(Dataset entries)
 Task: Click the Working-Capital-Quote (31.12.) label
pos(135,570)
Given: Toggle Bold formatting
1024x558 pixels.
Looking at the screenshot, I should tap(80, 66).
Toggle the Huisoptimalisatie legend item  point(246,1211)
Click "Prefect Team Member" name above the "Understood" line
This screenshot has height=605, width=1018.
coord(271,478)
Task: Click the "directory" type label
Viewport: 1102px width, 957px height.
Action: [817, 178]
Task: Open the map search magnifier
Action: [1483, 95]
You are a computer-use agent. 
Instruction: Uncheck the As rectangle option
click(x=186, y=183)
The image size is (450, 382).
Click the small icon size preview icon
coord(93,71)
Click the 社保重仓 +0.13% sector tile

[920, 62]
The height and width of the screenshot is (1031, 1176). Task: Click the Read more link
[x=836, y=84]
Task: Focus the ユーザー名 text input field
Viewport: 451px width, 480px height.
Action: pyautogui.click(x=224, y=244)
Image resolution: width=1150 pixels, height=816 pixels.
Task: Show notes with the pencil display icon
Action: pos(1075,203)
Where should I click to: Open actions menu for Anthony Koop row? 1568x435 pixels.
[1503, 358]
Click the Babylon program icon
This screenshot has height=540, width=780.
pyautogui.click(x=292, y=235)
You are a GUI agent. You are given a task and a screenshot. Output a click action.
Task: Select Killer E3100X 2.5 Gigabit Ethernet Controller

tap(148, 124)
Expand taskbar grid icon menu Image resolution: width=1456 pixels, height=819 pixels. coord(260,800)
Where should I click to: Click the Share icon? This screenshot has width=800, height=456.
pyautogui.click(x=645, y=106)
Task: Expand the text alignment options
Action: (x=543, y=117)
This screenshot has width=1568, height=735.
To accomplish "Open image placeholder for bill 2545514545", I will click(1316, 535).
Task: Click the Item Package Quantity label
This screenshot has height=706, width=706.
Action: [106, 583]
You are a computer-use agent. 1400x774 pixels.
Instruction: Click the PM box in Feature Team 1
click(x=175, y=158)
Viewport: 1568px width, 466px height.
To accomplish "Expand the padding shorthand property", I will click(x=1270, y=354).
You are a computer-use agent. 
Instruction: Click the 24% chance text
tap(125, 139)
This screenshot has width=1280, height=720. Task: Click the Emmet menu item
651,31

- Exercise goal: Your task for the entries above: copy exactly the span starting with the line with "Viewport: 1102px width, 957px height." and going on through the line with "Task: Focus the ユーザー名 text input field", both lines included, and nothing else.

- Response for this exercise:
Viewport: 1102px width, 957px height.
Action: [817, 178]
Task: Open the map search magnifier
Action: [1483, 95]
You are a computer-use agent. 
Instruction: Uncheck the As rectangle option
click(x=186, y=183)
The image size is (450, 382).
Click the small icon size preview icon
coord(93,71)
Click the 社保重仓 +0.13% sector tile

[920, 62]
The height and width of the screenshot is (1031, 1176). Task: Click the Read more link
[x=836, y=84]
Task: Focus the ユーザー名 text input field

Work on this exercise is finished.